Activity
Only the lines from the one containing "[Email] (374, 1852)" through the end of the listing below are to be reproduced, exactly as they stand.

Data to use
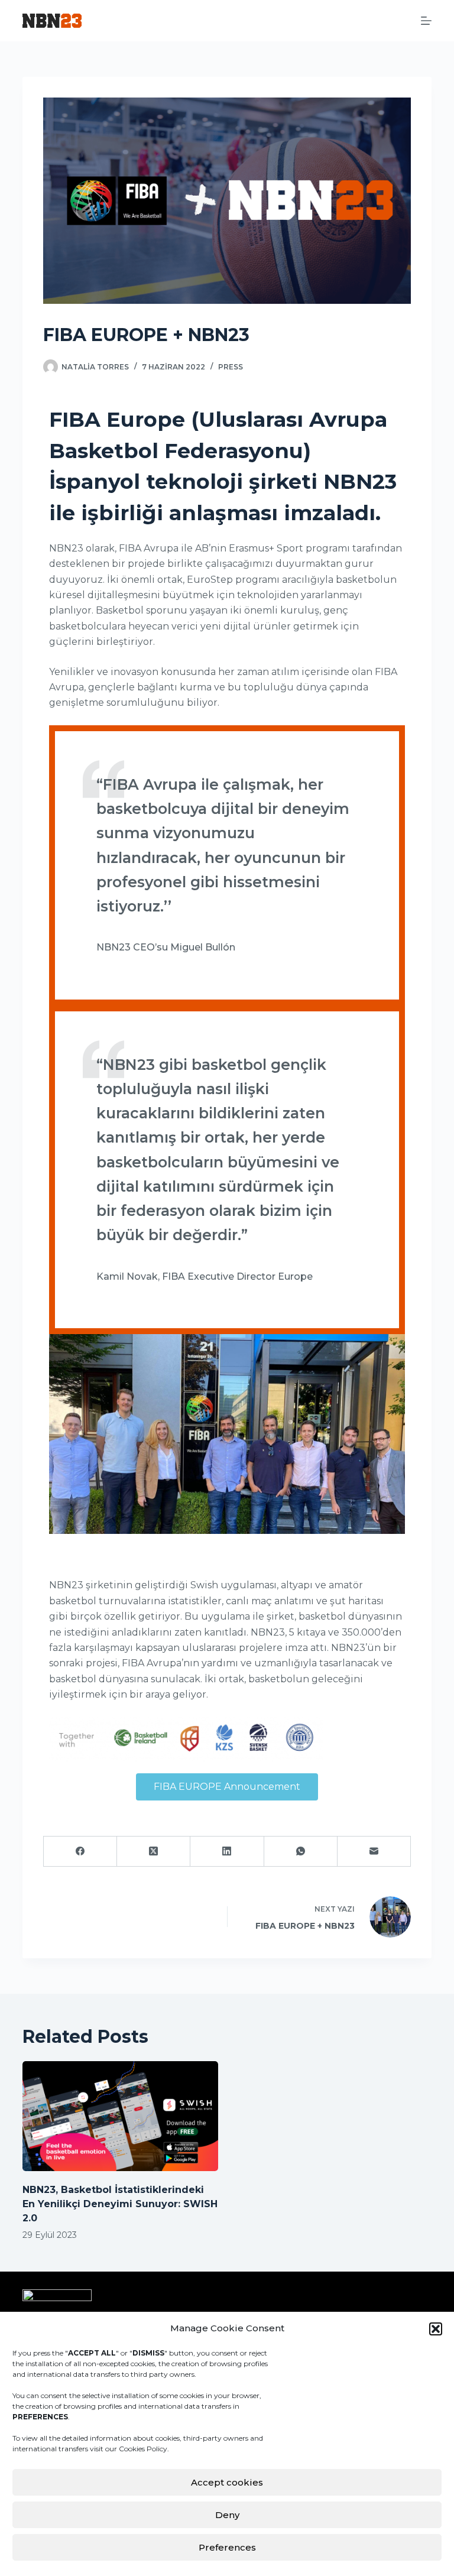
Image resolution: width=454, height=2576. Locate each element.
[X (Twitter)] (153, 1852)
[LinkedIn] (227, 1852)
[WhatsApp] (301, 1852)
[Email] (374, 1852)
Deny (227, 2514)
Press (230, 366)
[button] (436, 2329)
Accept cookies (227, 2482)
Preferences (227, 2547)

The completed task
[Email] (374, 1852)
Deny (227, 2514)
Press (230, 366)
[button] (436, 2329)
Accept cookies (227, 2482)
Preferences (227, 2547)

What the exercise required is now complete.